Quant au droit germain dont on ne connait pas grand chose, il aurait été perverti par le droit romain marqué par le judéo-christianisme, par ce droit statique et abstrait qui s'oppose à la nature et conduit à la mort. Nul doute que celui des Nordiques, instinctif et concret, souple et vivant, était celui de la nature, de la loi du plus fort qui permet la survie du meilleur sang. Il suffit donc de se référer à l'instinct, au bon sens populaire appliqué non à l'individu mais au groupe, principes qui seront exprimés par le parti national-socialiste et dictés par le Führer qui sait ce qui est bon pour la survie du peuple allemand.
9) Faisant passer la notion d'impératif catégorique du général, de l'universel au particulier (le peuple allemand) : «Agis en sorte que ton peuple puisse t'ériger en modèle», «que le Führer s'il prenait connaissance de ton acte, l'approuverait» !
Et au lieu de «contrecarrer les desseins de la nature» comme le font les gouvernements en Europe depuis 1789, les nazis, répudiant l'héritage des Lumières, se démarquent de cet universalisme et de cet humanisme international. Afin que l'homme germanique puisse vivre en harmonie avec la nature, il faut non seulement appliquer la loi du sang mais, le sol étant indissociable de la survie de la Race germanique, il lui devient légitime de conquérir un espace de vie et de liberté, un espace vital où les meilleurs pourront vivre en paix - et où les allogènes seront voués à l'esclavage ou la destruction.

Affiche de propagande nazie
Le nazisme qui se veut «une transcription politique des lois de la nature» et conçoit l'ennemi «en termes biologico-pathologiques» (son extermination relevant même d'un protocole sanitaire) présente l'histoire de la germanité comme comme celle d'une «souffrance millénaire» endurée par le peuple germain s'inscrivant dans «la grande lutte des races» qui menace son droit à la vie, refondant la morale et le droit pour lui permettre de retrouver son essence.
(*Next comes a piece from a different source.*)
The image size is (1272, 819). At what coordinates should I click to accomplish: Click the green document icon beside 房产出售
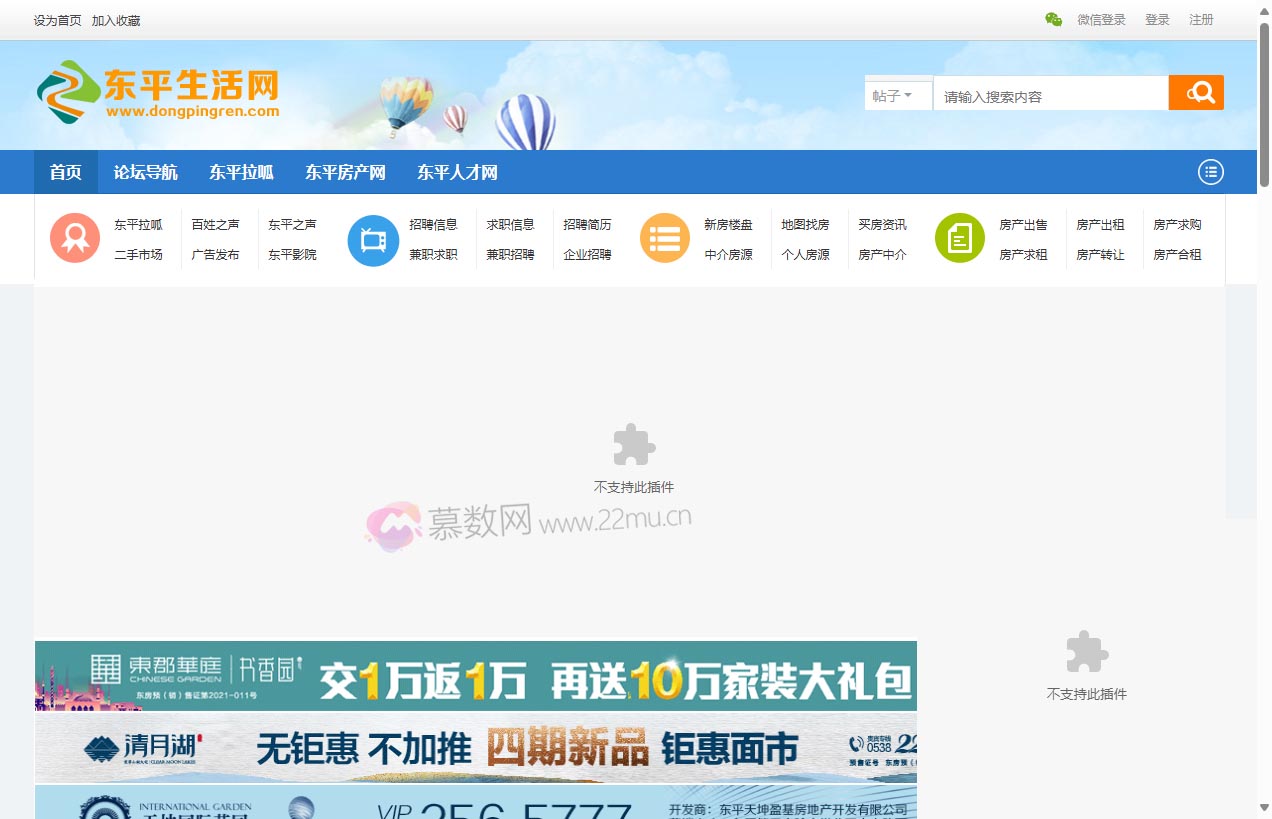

Et, dans cette guerre déclarée à la race germanique par l'ennemi juif et menée par lui sans merci depuis des milliers d'années, le peuple allemand se trouve en état de légitime défense. Il est ainsi contraint de livrer une guerre d'extermination totale contre l'ennemi juif afin de délivrer à jamais la race nordique-germanique des menaces d'extinction qu'il fait peser sur elle.
Ainsi cet épisode monstrueux de l'histoire «fut pour les acteurs des crimes nazis, tout autre chose qu'une folie». Ce fut une véritable «révolution culturelle» présentant un récit national dont découla un corpus normatif. Une vision de l'histoire «suturée d'angoisse biologique et tissée d'avertissements apocalyptiques» visant à «faire accepter aux auteurs de ces crimes que leurs actes étaient légitimes et justes».
Pour qui croit aux vertus de la raison et de la culture, se rendre compte de l'impressionnant nombre de médecins, scientifiques, hauts fonctionnaires, universitaires, idéologues ... qui «ont rêvé, imaginé et planifié des avenirs possibles pour la race germanique et, plus que des avenirs, un salut», comme lire la teneur de leurs écrits, s'avère plutôt déprimant. Il reste que cet essai salutaire enseigne combien il faut encore se montrer vigilant dès que pointe la moindre dérive, surtout quand elle se pare d'une caution intellectuelle.

La révolution culturelle nazie, Johann Chapoutot, Gallimard, janvier 2017, 284p.